Dopamine cell loss and increased iron in the substantia nigra (SN) characterize Parkinson's disease (PD), with cerebellar involvement increasingly recognized, particularly in motor compensation and levodopa-induced dyskinesia (LID) development. Because the red nucleus (RN) mediates cerebellar circuitry, we hypothesized that RN iron changes might reflect cerebellum-related compensation, and/or the intrinsic capacity for LID development. We acquired high resolution magnetic resonance images from 23 control and 38 PD subjects (12 with PD and history of LID [PD+DYS]) and 26 with PD and no history of LID (PD-DYS). Iron content was estimated from bilateral RN and SN transverse relaxation rates (R2*). PD subjects overall displayed higher R2* values in both the SN and RN. RN R2* values correlated with off-drug Unified Parkinson's Disease Rating Scale-motor scores, but not disease duration or drug dosage. RN R2* values were significantly higher in PD+DYS compared with control and PD-DYS subjects; control and PD-DYS subjects did not differ. The association of higher RN iron content with PD-related dyskinesia suggests increased iron content is involved in, or reflects, greater cerebellar compensatory capacity and thus increased likelihood of LID development.

Figure 1

Model of motor function. Panel A (normal subjects): Motor tasks are accomplished through combined activity in striato- and cerebello-thalamo-cortical circuits (gray arrows) with modulation from striato-cerebellar and cerebello-striatal subcortical pathways (solid lines). Panels B & C (see Discussion): Model of motor dysfunction in PD with and without dyskinesia. In PD+DYS, decreased input from dysfunctional striatal circuits (dotted lines) leads to markedly increased activity in cerebellar circuits that set the stage for LID development (Panel B).

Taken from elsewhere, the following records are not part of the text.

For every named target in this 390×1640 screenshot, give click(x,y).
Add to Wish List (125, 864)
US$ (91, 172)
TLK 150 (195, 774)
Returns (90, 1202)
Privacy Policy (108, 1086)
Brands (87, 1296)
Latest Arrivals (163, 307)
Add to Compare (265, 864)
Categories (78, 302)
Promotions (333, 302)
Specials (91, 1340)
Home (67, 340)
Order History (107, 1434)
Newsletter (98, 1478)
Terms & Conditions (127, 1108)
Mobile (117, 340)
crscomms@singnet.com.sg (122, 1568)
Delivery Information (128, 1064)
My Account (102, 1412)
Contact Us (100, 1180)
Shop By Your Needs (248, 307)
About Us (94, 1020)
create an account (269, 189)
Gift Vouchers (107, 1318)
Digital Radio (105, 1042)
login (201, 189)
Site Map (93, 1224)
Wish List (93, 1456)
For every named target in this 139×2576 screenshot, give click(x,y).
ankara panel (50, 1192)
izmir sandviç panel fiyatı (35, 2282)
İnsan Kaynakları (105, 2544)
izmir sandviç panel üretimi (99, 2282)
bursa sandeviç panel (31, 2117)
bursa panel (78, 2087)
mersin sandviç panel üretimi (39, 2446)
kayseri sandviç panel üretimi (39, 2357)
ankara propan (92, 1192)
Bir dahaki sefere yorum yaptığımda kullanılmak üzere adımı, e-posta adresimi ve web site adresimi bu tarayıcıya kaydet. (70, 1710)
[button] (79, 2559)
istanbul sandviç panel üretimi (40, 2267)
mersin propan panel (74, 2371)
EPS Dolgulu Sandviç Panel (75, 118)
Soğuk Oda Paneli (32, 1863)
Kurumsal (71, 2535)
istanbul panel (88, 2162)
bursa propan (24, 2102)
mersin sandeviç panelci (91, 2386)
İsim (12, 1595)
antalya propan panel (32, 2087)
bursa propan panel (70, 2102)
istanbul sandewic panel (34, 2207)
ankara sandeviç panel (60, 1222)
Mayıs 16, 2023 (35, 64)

In PD−DYS patients, the slightly increased recruitment of cerebellar circuits is not dysfunctional enough to result in predisposition for development of LID (Panel C).

Figure 2

Relative location of the substantia nigra (SN) and red nucleus (RN) on a schematic of the midbrain (A). A typical MRI image illustrates the location of the SN (green) and RN (red) in T2-weighted images (B) and the co-registered regions on the R2* (C) map in an axial section.

Figure 3

Mean SN and RN R2* values (± SD) for Control and PD subjects. (3A) In both the SN and RN, PD subjects had higher R2* values compared to control subjects. (3B) In both the SN and RN, PD subjects with a history of dyskinesia (PD+DYS) had higher R2* values compared to both control subjects and PD subjects without a history of dyskinesia (PD−DYS). PD−DYS subjects showed significantly higher R2* values in the SN compared to Controls, but this comparison did not reach significance in the RN.

Figure 4

ROC curves for discriminating between PD subjects with and without history of dyskinesia. Panel A represents the model that tests disease duration and SN R2* values alone or in combination. Panel B depicts the model that tests disease duration and RN R2* values alone or in combination.